- [Text]:
——————————

On 31/05/2022 21:14, Viktor Dukhovni via Exim-users wrote:

TLS alerts report error conditions from the remote peer.  If your server
logs a TLS alert, that alert was generated on the remote end.  So if
this is a connection from a client to your server, then the "certificate
expired" condition is something that the client believes to be the case.

Thanks for the clarification. So the issue is the client verification of the server cert, not a client cert.

Certificate chain
   0 s:CN = mx1.firecluster.net
     i:C = US, O = Let's Encrypt, CN = R3
   1 s:C = US, O = Let's Encrypt, CN = R3
     i:C = US, O = Internet Security Research Group, CN = ISRG Root X1
   2 s:C = US, O = Internet Security Research Group, CN = ISRG Root X1
     i:O = Digital Signature Trust Co., CN = DST Root CA X3

The DST Root CA is expired.  You can configure LE to build a
"fullchain.pem" using the ISRG root instead.  The only downside is that
old Android systems may no longer be able to verify your chain.

——————————

- [Information shown]:
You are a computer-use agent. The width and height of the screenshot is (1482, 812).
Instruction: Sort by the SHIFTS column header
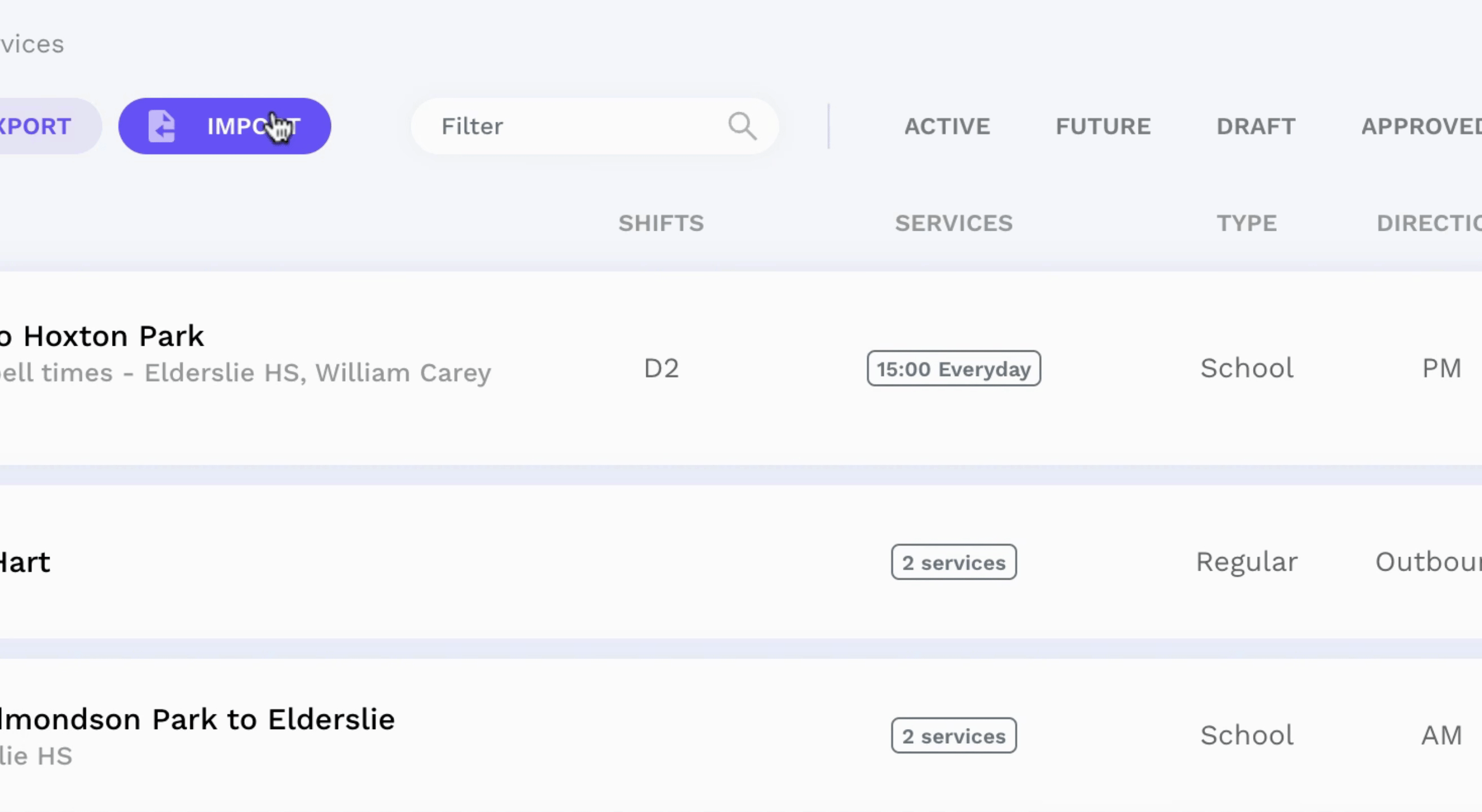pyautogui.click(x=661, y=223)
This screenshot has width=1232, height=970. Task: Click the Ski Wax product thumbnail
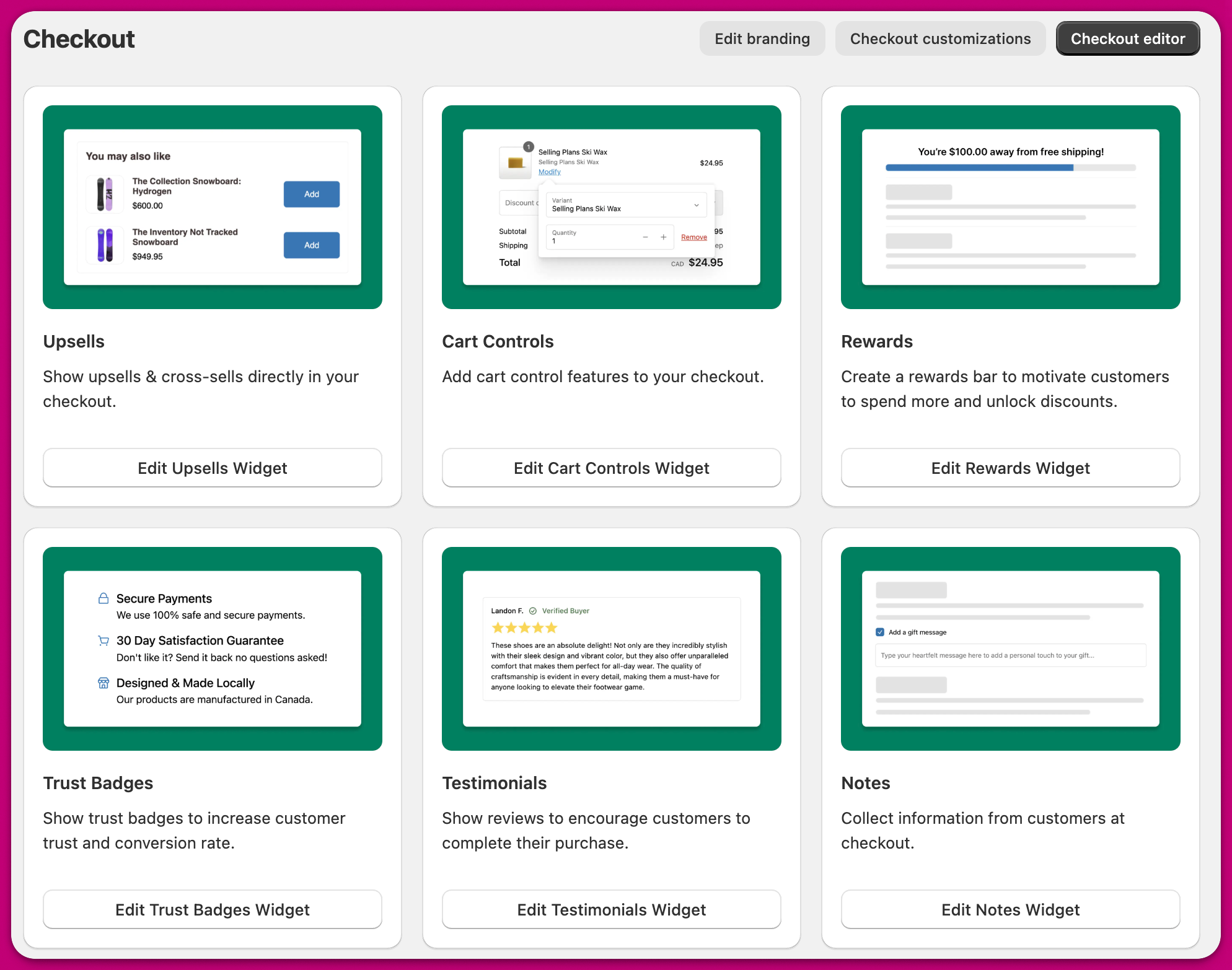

——————————

- [Work required]: Please print the passage of the email about the expired certificate chain, starting with "TLS alerts report" and going on through "a client cert.", word for word. The listing plays no role here.

- [Result of this task]:
TLS alerts report error conditions from the remote peer.  If your server
logs a TLS alert, that alert was generated on the remote end.  So if
this is a connection from a client to your server, then the "certificate
expired" condition is something that the client believes to be the case.

Thanks for the clarification. So the issue is the client verification of the server cert, not a client cert.